Building a product platform at NerdWallet – Part 1

July 17, 2018

Introduction

NerdWallet’s mission is to provide clarity for all of life’s financial decisions. This means we have reams of content and tens of thousands of financial product recommendations across verticals as diverse as auto loans, credit cards, mortgages and savings accounts. Keeping this information consistent, compliant and up-to-date across our entire product offering is a core business need.

Previously, each of our vertical teams managed their product data themselves – each vertical’s data had its own shape, complexity, scale, and data management practices. For example:

  • Our Personal Loans team managed data via a spreadsheet administered by their product manager which was subsequently ingested into JSON files. Some more complex (and long-lived) data was checked into their codebase along with these JSON files.
  • Our Credit Cards team required rigorous auditing and change tracking workflows for compliance reasons. They had a rich admin interface, highly normalized data, and some pretty funky reward calculations.
  • Our Banking team had a legacy system that hadn’t aged well. They had 300,000 rows of frequently changing offers that flowed into a ad-hoc database without integrity checks and change tracking.

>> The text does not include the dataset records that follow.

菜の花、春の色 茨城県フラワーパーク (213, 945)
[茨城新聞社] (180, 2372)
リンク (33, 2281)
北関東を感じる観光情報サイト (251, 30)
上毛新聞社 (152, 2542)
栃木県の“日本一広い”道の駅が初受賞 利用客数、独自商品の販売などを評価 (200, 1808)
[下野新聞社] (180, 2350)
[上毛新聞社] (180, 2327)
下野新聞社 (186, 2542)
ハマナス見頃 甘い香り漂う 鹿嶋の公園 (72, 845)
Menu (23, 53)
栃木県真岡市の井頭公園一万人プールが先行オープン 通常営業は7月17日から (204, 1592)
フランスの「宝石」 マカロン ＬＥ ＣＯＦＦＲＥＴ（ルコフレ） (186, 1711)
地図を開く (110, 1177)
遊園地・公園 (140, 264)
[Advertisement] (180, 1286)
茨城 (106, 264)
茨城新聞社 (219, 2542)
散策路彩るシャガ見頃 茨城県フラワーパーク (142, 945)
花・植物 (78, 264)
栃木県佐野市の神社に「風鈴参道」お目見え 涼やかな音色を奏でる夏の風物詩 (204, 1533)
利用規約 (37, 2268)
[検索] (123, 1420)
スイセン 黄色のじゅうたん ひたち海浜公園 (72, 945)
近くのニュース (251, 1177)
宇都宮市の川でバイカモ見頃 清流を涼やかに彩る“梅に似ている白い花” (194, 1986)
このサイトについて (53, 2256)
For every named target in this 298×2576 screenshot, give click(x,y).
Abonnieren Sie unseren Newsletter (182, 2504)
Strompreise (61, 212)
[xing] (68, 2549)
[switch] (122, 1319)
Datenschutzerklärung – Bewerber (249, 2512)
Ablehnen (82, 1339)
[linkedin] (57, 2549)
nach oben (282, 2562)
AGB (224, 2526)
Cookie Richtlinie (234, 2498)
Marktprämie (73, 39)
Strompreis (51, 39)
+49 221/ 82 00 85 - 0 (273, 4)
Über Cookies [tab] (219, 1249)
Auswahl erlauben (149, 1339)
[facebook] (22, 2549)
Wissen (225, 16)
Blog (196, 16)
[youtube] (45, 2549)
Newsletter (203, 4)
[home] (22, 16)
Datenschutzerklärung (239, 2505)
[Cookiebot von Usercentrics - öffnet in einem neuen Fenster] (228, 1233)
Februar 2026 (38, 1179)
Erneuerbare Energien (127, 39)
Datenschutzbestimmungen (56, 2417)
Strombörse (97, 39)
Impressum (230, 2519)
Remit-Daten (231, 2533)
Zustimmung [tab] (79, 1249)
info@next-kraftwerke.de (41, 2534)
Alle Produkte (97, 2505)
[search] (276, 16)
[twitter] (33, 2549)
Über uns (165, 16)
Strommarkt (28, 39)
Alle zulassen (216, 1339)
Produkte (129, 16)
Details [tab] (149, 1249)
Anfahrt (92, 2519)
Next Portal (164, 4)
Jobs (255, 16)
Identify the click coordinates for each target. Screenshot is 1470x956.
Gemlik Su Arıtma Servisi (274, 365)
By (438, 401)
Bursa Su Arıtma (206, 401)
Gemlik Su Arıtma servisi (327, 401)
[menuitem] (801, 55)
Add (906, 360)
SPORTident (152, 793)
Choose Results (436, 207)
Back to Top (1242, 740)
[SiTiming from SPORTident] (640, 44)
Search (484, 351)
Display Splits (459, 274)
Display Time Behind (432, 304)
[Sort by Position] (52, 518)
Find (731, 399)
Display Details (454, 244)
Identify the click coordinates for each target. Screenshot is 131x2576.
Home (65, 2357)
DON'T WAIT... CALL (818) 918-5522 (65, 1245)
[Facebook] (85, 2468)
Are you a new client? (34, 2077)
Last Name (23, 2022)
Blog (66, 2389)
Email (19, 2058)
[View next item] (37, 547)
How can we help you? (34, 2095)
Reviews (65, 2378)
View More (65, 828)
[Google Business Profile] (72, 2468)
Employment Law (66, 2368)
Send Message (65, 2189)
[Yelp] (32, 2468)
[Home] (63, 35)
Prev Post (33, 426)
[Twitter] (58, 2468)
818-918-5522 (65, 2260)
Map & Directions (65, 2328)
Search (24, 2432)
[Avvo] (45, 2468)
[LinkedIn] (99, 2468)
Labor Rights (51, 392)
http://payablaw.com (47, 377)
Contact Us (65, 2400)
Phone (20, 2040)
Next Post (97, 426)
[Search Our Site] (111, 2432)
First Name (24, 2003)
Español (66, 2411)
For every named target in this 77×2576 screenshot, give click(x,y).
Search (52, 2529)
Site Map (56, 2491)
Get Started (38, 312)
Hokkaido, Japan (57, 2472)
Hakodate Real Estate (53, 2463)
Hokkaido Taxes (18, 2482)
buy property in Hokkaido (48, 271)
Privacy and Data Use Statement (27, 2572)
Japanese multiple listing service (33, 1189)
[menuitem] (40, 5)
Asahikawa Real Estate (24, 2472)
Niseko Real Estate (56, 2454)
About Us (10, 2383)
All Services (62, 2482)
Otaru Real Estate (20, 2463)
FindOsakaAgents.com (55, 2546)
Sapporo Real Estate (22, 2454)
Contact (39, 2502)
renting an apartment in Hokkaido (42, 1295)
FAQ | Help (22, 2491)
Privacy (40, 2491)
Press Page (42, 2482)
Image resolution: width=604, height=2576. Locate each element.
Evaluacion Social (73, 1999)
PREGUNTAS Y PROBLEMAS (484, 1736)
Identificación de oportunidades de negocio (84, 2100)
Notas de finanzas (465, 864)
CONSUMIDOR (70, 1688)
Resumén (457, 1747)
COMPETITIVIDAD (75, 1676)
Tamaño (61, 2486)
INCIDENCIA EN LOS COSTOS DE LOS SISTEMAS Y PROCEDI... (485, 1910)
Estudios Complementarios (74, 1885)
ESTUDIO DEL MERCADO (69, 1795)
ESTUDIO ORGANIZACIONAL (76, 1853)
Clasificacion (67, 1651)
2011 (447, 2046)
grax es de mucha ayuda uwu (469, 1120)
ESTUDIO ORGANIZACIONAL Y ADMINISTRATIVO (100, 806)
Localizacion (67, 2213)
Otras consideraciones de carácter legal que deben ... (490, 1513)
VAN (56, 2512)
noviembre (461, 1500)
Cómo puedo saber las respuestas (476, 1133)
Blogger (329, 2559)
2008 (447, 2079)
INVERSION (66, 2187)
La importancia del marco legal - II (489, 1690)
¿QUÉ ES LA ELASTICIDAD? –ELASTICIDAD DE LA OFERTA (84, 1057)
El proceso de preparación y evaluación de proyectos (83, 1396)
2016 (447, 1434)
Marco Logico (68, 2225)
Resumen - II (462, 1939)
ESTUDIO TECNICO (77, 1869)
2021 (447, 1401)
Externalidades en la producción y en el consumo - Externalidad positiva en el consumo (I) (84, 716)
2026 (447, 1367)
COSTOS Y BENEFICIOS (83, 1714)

While this approach let each team scale independently in the beginning, some downsides soon became apparent:

  • Different engineers were spending time solving the same table-stakes problems and were not helping our users solve theirs. This resulted in significant inefficiencies.
  • Different systems had different workflows and data APIs; this made it difficult for product managers and engineers to move across teams to pinch-hit and collaborate.
  • As our product evolved, we realized that our users didn’t interact with each vertical individually. For them, each financial product was one thread in an incredibly complex tapestry that connected them to their financial goals.

Determined that there was a better way, a small group of Nerds were banded together in July 2017 and tasked to with building the first* Product Platform at Nerdwallet. This is the story of how we did that and our learnings along the way.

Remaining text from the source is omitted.